Research overview

Fluorescence imaging is a powerful tool for recording neural activity in vivo with single-cell resolution. During my Ph.D., I work on computational and optical methods for fast fluorescence imaging recording and analysis. 

Fluorescence imaging analysis

Neuroscientists have been collecting lots of fluorescence imaging data from animal brains. While it is easy to manually segment a few neurons from the fluorescence imaging movie, the work could be laborious when one needs to segment hundreds of neurons. To facilitate this task, I developed the automated pipeline VolPy to analyze voltage imaging data using deep learning tools for neuron segmentation and template matching based algorithm for spike extraction. I also developed a real-time analysis pipeline named FIOLA which utilized GPU hardware to massively speed up the real-time analysis speed, important for closed-loop experiments. Besides, I contributed to a popular calcium imaging analysis software named CaImAn.

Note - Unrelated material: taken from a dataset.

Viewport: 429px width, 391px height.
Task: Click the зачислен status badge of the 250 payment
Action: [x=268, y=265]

Cai C, Friedrich J, Singh A, Eybposh MH, Pnevmatikakis EA, Podgorski K, Giovannucci A. VolPy:automated and scalable analysis pipelines for voltage imaging datasets. PLOS Comp Bio. 2021.

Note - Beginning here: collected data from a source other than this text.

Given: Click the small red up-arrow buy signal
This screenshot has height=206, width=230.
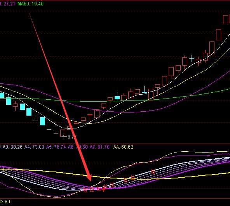Looking at the screenshot, I should (104, 189).
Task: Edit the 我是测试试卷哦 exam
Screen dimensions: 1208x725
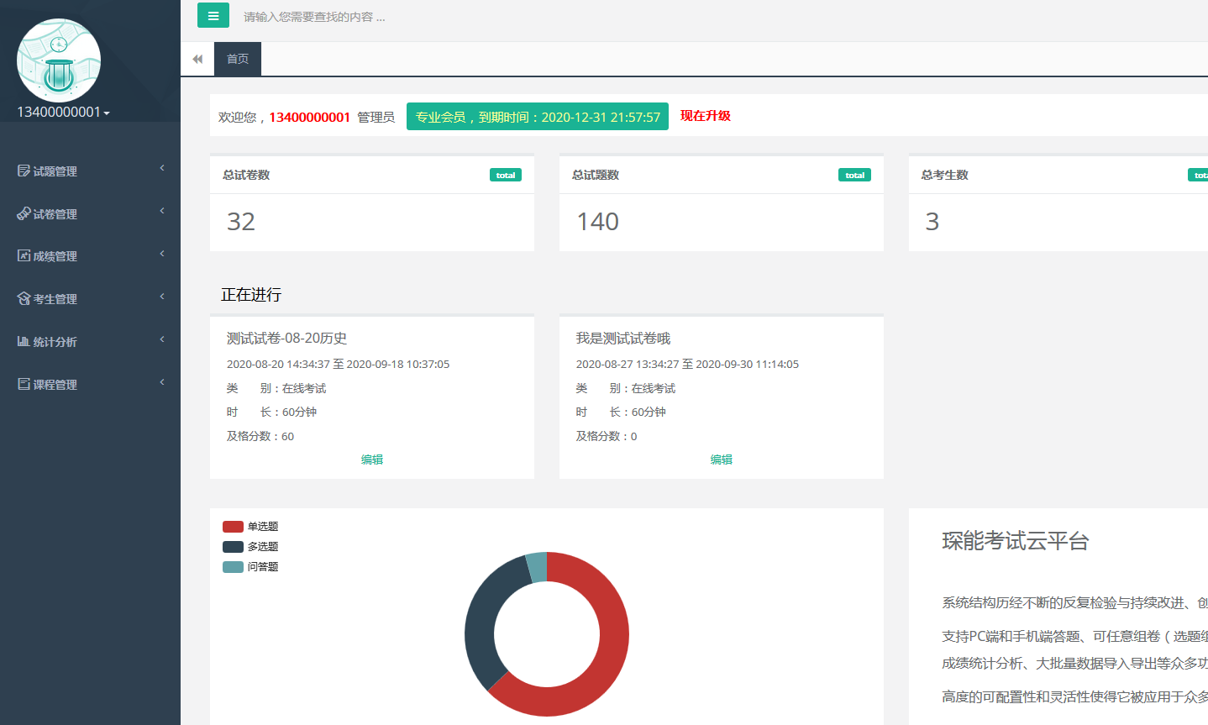Action: (x=721, y=460)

Cai C, Dong CX*, Friedrich J,  Rozsa M,  Pnevmatikakis EA, Giovannucci A. FIOLA: An accelerated pipeline for Fluorescence Imaging OnLine Analysis. (* Equal contributors) Nature Methods. 2023

Compressive microscope

Recently I have been working on optics and microscope design for fast fluorescence imaging recording. In a conventional imaging pipeline, the sensor records an image similar to the targeted scene through a lens. Conventional imaging works well in general when we record a 2D scene. However, much of the information is lost when we want to record a multidimensional scene (let's say a 3D object). The question is that assuming that the scene is compressible, could we use optical coding to manipulate the light field so that the sensor captures more information? The recorded image in the computational imaging pipeline could look very different from the targeted scene but could be used to reconstruct the original 3D object given the optical coding.